From the equation q1 + q2 = 0, we can rearrange and solve for ΔT2:
ΔT2 = - (m1 * c1 * ΔT1) / (m2 * c2)
Plugging in the values:
ΔT2 = - (50.00 g * 4.18 J/g°C * (19.50°C - 25.00°C)) / (50.00 g * 4.18 J/g°C)
Simplifying:
ΔT2 = - (50.00 g * 4.18 J/g°C * (-5.50°C)) / (50.00 g * 4.18 J/g°C)
Cancelling out similar terms:
ΔT2 = 5.50°C
Now, to find the final temperature, we add the change in temperature ΔT2 to the initial temperature:
Final temperature = Initial temperature + ΔT2
Final temperature = 19.50°C + 5.50°C
Therefore, the final temperature of the solution in the coffee cup calorimeter is 25.00°C.
To find the final temperature of the solution in a coffee cup calorimeter, we can use the principle of conservation of energy and apply the equation for heat transfer:
q = mcΔT
where:
q is the heat transfer
m is the mass of the solution
c is the specific heat capacity of the solution
ΔT is the change in temperature
In this case, we have a 50.00 mL sample of 0.250 M HCl(aq) and a 50.00 mL sample of 0.250 M NaOH(aq).
First, let's calculate the moles of HCl and NaOH:
moles of HCl = volume (L) x concentration (mol/L)
moles of HCl = 0.050 L x 0.250 mol/L = 0.0125 mol
moles of NaOH = volume (L) x concentration (mol/L)
moles of NaOH = 0.050 L x 0.250 mol/L = 0.0125 mol
Since the balanced chemical equation for the reaction between HCl and NaOH is:
HCl(aq) + NaOH(aq) -> H2O(l) + NaCl(aq)
we can see that 1 mole of HCl reacts with 1 mole of NaOH to produce 1 mole of water.
Therefore, the limiting reactant is either HCl or NaOH since they have equal amounts of moles. In this case, let's assume HCl is the limiting reactant.
The reaction between HCl and NaOH is an exothermic reaction, meaning it releases heat.

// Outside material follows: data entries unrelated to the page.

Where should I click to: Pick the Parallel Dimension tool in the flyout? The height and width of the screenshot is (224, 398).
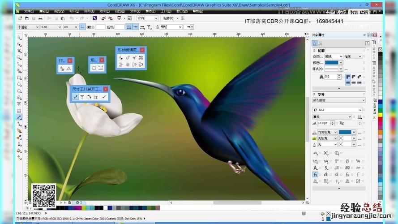76,97

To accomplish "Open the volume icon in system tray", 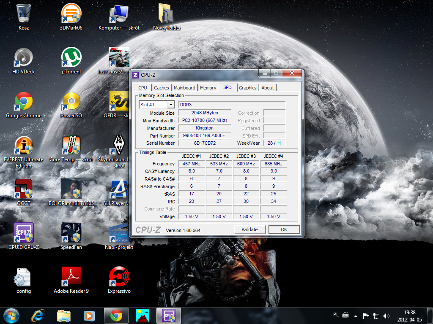I will pyautogui.click(x=386, y=316).
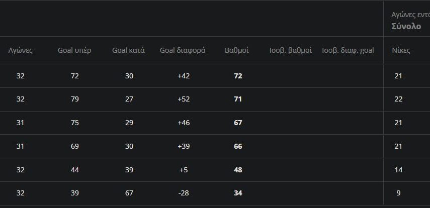Click the +5 goal difference cell
This screenshot has width=430, height=208.
183,170
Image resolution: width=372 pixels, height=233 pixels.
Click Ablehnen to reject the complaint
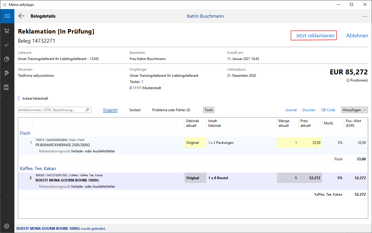coord(357,36)
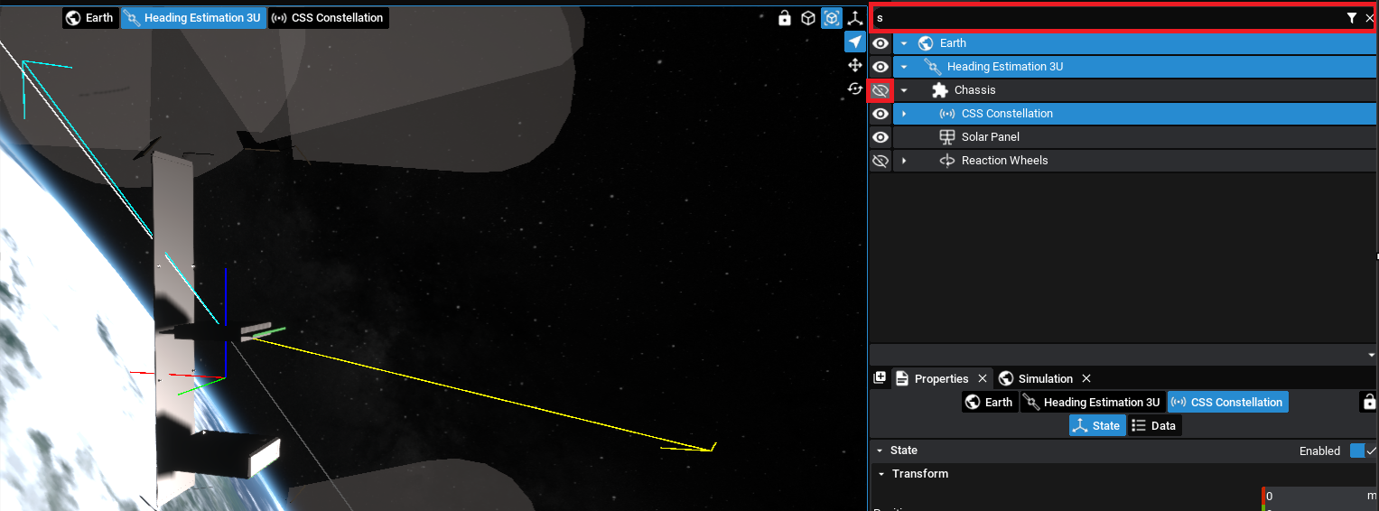The height and width of the screenshot is (511, 1379).
Task: Select the move translate tool
Action: pos(855,65)
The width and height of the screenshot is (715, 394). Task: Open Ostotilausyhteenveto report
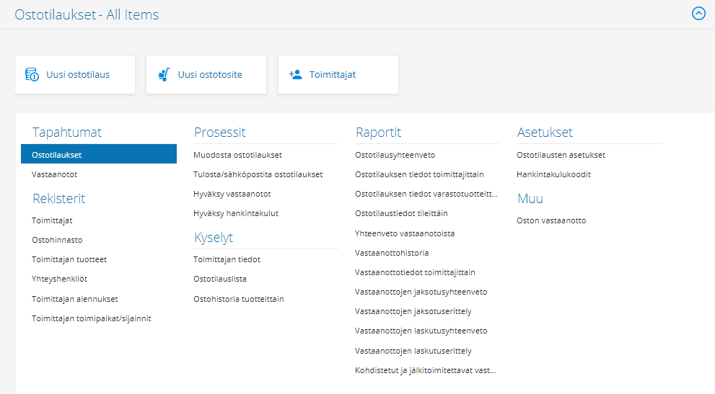tap(395, 155)
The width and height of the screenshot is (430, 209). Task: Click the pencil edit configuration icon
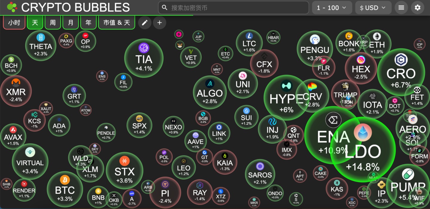[145, 23]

The heat released by the reaction can be calculated using the equation:
q = moles of HCl x ΔH
where:
q is the heat transfer
moles of HCl is the number of moles of HCl
ΔH is the enthalpy change of the reaction
Since the reaction is an exothermic reaction, the ΔH value is negative.
Now, let's assume the specific heat capacity (c) of the solution is 4.18 J/g°C. We can convert the mass of the solution to grams by using the density of water, which is approximately 1 g/mL.
mass of the solution = volume of the solution x density of water
mass of the solution = (50 mL HCl + 50 mL NaOH) x 1 g/mL = 100 g
Now, we can calculate the heat transfer (q) using the equation:
q = mcΔT
Let's assume the final temperature is T (°C), and the initial temperature is 19.50 °C.
q = (100 g) x (4.18 J/g°C) x (T - 19.50 °C)
Since the heat released by the reaction is equal to the heat absorbed by the solution, we can equate the two equations:
q = -moles of HCl x ΔH
By setting -moles of HCl x ΔH equal to mcΔT, we can solve for T:
-moles of HCl x ΔH = (100 g) x (4.18 J/g°C) x (T - 19.50 °C)
Substituting the given values, we have:
- 0.0125 mol x ΔH = 418 J/°C x (T - 19.50 °C)
To find the final temperature (T), we need to know the ΔH value for the reaction between HCl and NaOH. The ΔH value can be obtained from experiment or reference data.
Once we have the ΔH value, we can rearrange the equation and solve for T.